The lines from the one holding "This screenshot has width=720, height=498." through the end of the records below are to be written out exactly, and nothing else; pictures are to be left out.
___
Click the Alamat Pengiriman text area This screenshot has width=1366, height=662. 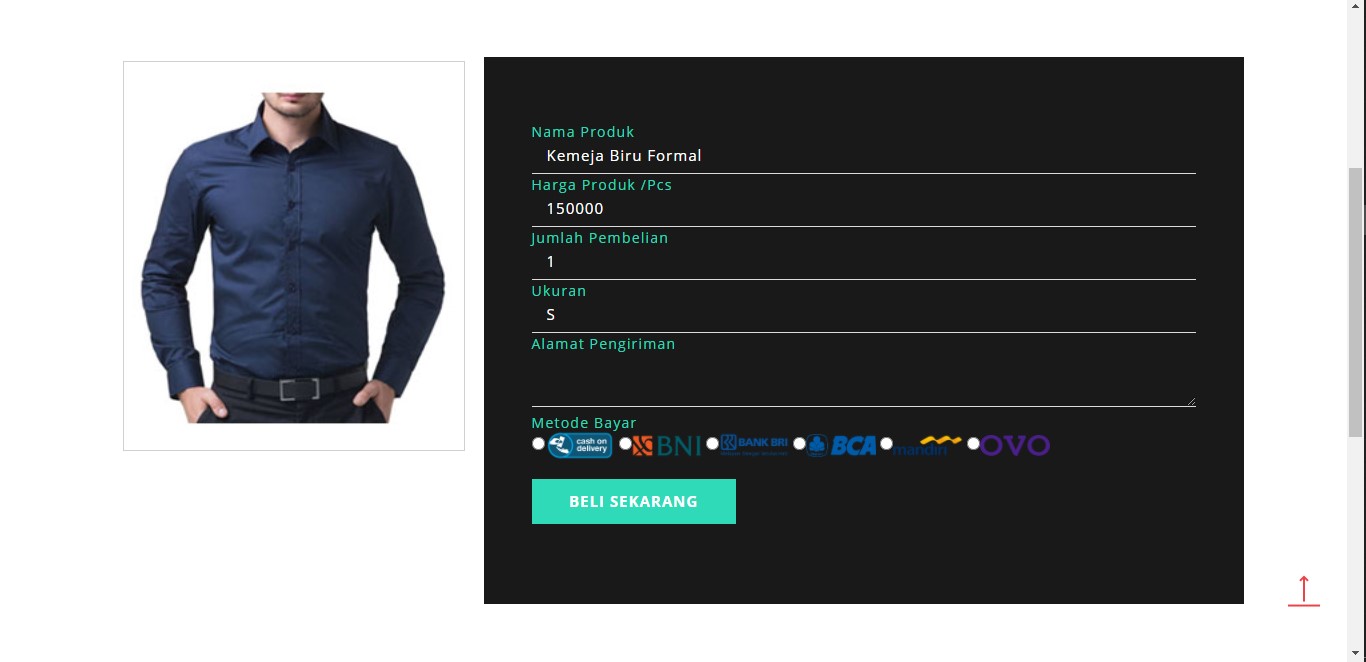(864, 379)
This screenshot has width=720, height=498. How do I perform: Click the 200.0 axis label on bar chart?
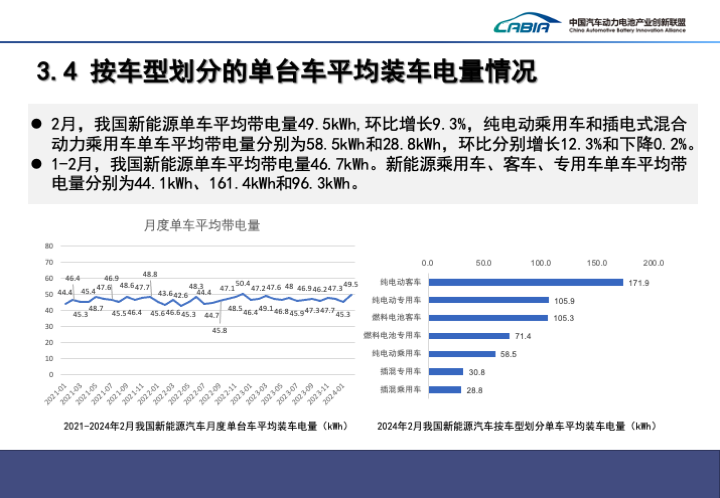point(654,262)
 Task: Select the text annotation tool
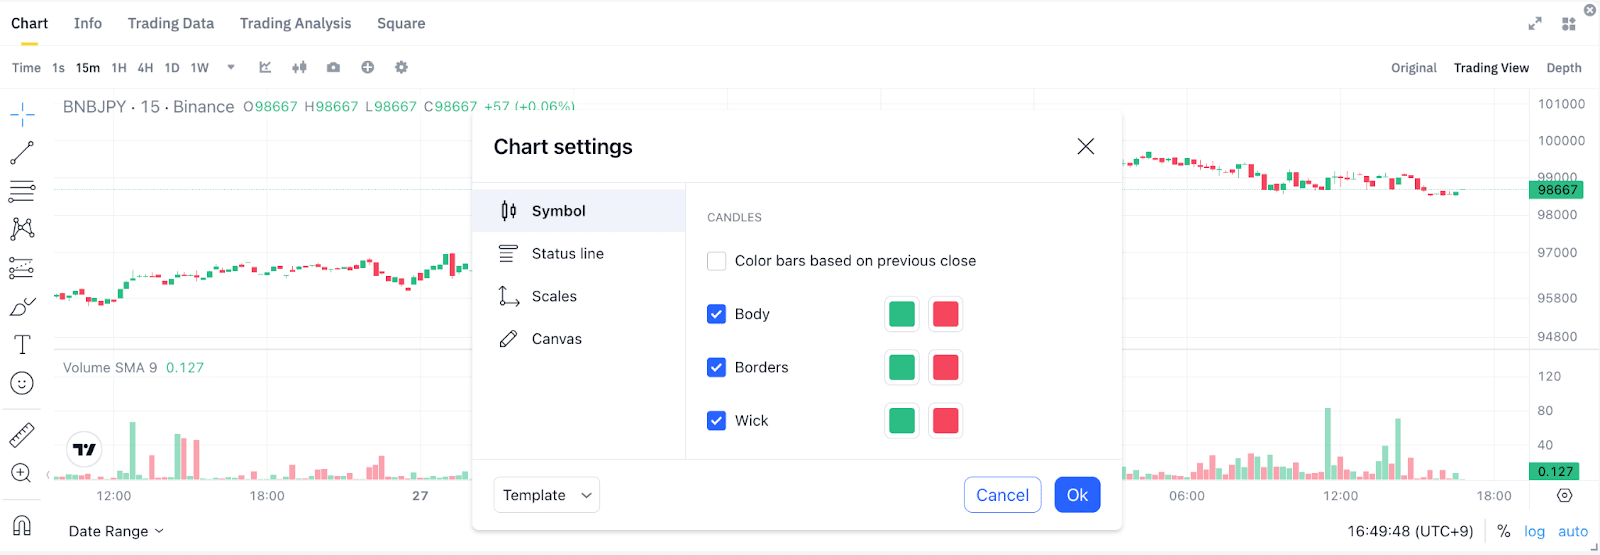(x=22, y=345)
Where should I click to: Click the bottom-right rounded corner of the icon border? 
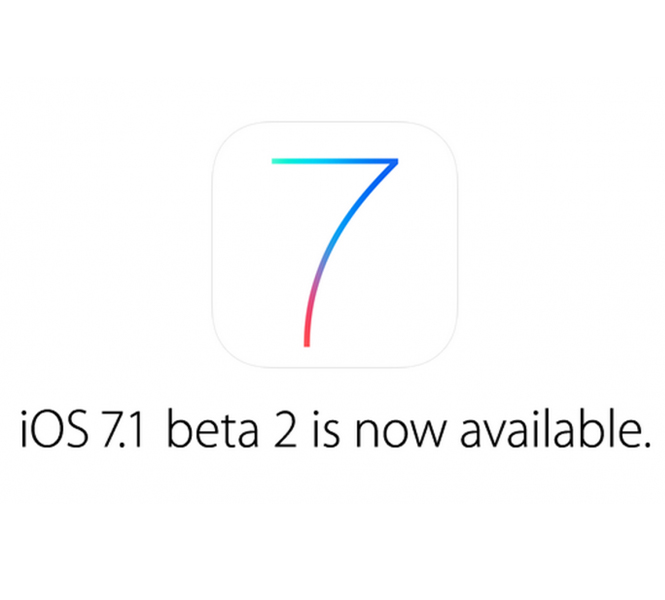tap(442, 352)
___
**Written answer:**
This screenshot has width=720, height=498. How do I perform: Click the 200.0 axis label on bar chart?
point(654,262)
 Task: Select the text annotation tool
(x=22, y=345)
Where should I click to: Click the bottom-right rounded corner of the icon border? 
tap(442, 352)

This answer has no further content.